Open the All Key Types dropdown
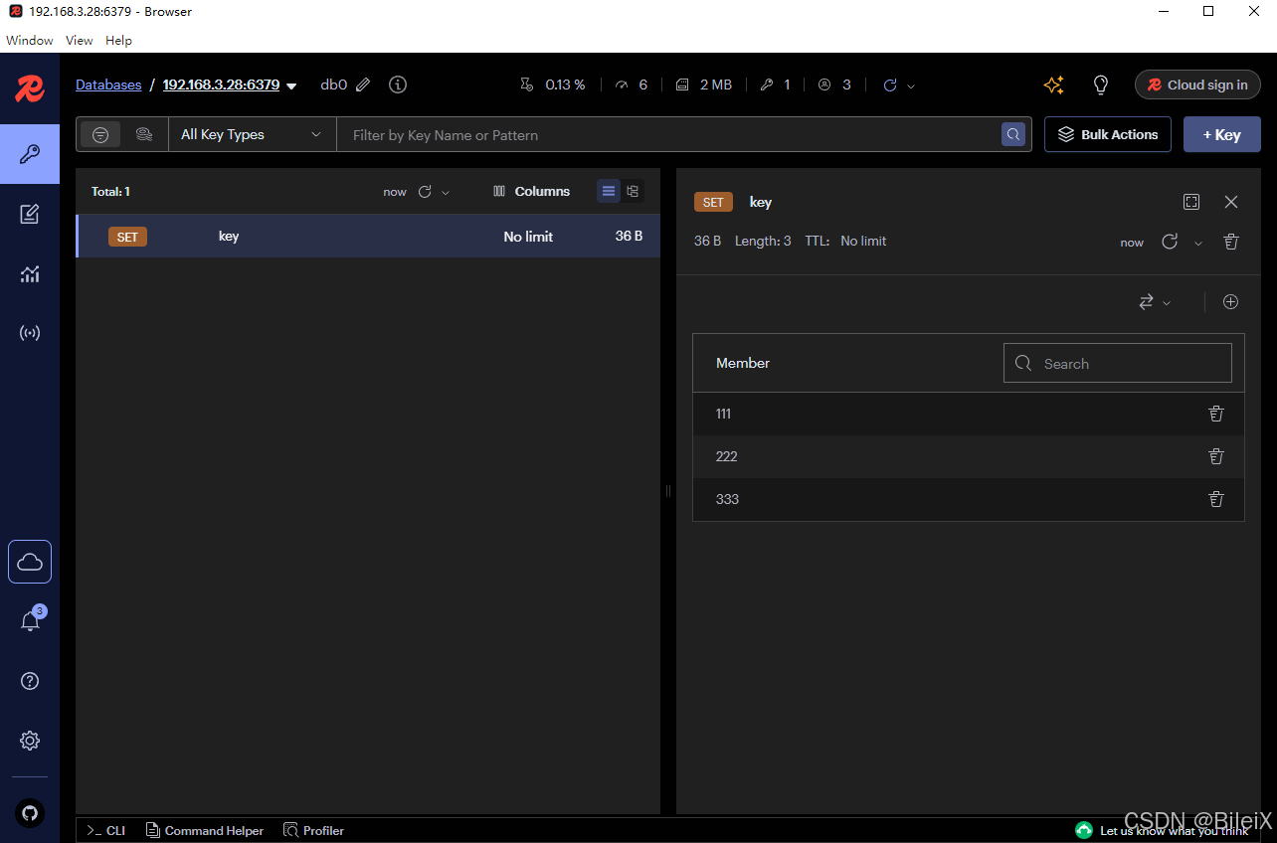Viewport: 1277px width, 843px height. click(251, 133)

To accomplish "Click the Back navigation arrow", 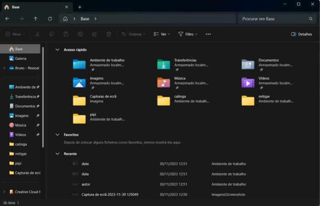I will click(x=7, y=19).
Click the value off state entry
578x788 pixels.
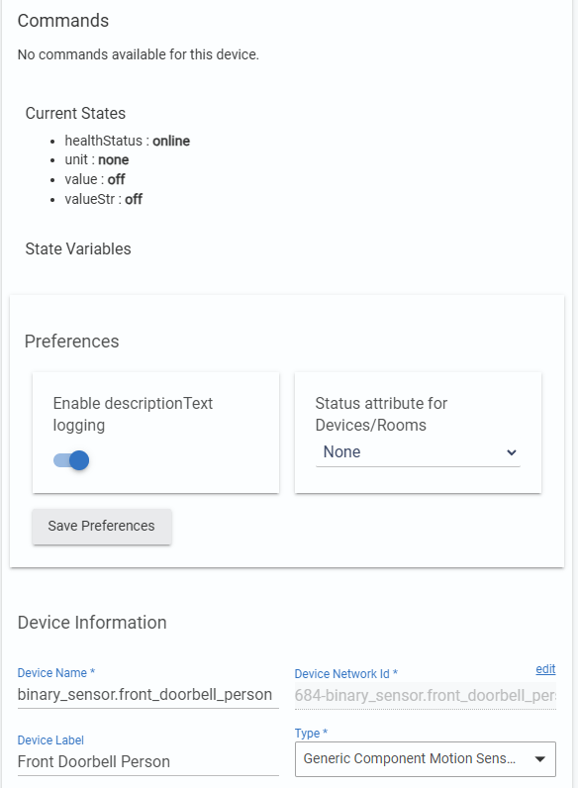pos(95,179)
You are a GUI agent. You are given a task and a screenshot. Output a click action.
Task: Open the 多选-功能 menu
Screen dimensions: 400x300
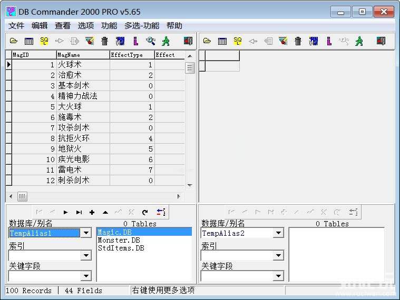tap(142, 25)
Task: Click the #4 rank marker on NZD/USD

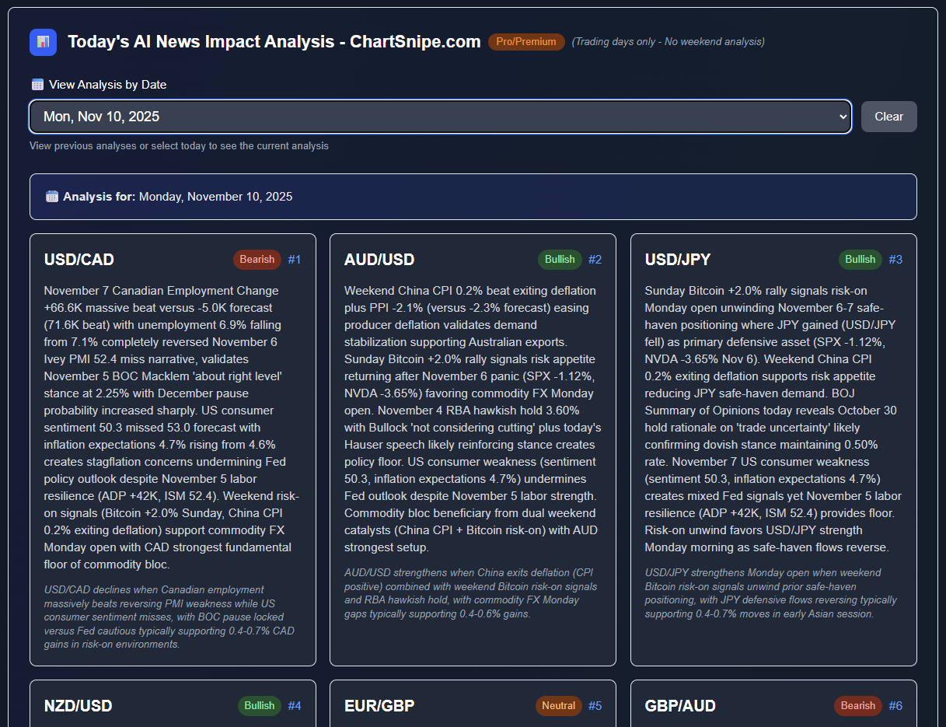Action: [295, 706]
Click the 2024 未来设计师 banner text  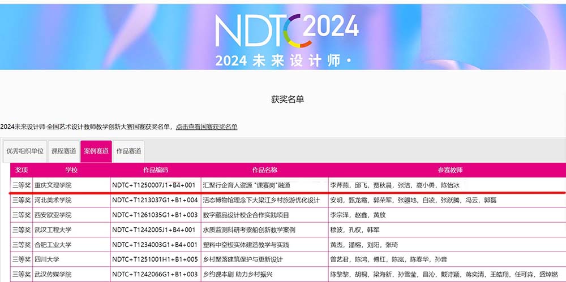coord(283,59)
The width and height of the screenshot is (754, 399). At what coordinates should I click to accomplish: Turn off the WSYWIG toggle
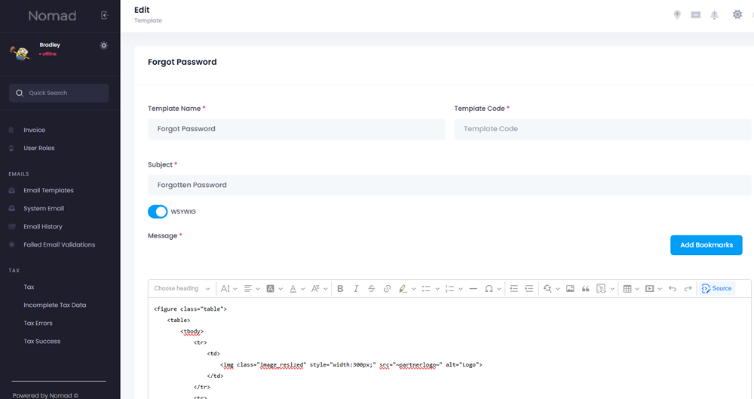click(158, 212)
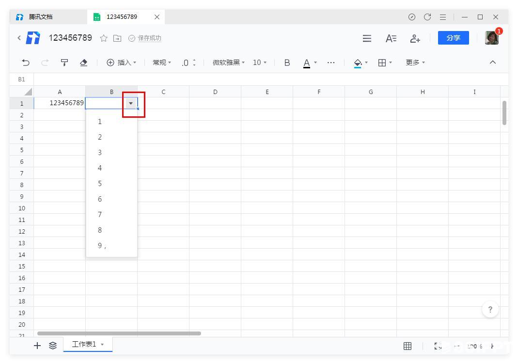Image resolution: width=518 pixels, height=364 pixels.
Task: Add a new worksheet with plus icon
Action: pos(37,346)
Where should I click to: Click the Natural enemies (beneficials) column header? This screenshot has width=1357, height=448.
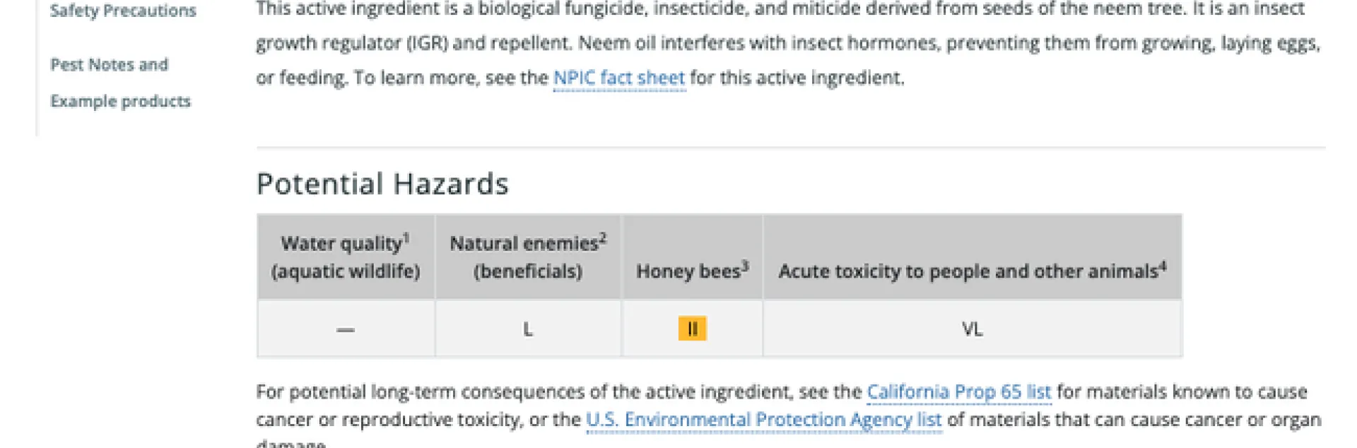coord(527,257)
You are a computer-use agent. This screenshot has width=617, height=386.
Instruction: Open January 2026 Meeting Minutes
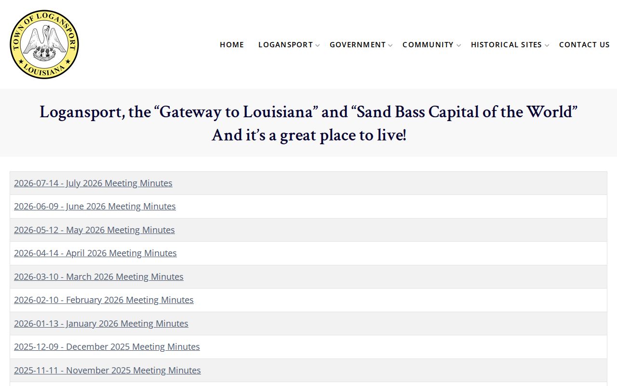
+ + + + + + +
-- THE TASK --
When a line in the material above holds the word "agent", copy that line.

-- PROBLEM SOLUTION --
You are a GUI agent. You are given a task and a screenshot. Output a click action.
You are a computer-use agent. This screenshot has width=617, height=386.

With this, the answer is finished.